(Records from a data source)
******************************

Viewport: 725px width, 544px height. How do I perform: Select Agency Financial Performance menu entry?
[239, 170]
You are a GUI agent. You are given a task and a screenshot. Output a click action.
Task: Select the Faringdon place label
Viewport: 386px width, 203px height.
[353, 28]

******************************

#### [EXERCISE BRIEF]
Each record must be repeated exactly as it is.

#### [COMPLETED EXERCISE]
Viewport: 725px width, 544px height. How do I perform: Select Agency Financial Performance menu entry?
[239, 170]
You are a GUI agent. You are given a task and a screenshot. Output a click action.
Task: Select the Faringdon place label
Viewport: 386px width, 203px height.
[353, 28]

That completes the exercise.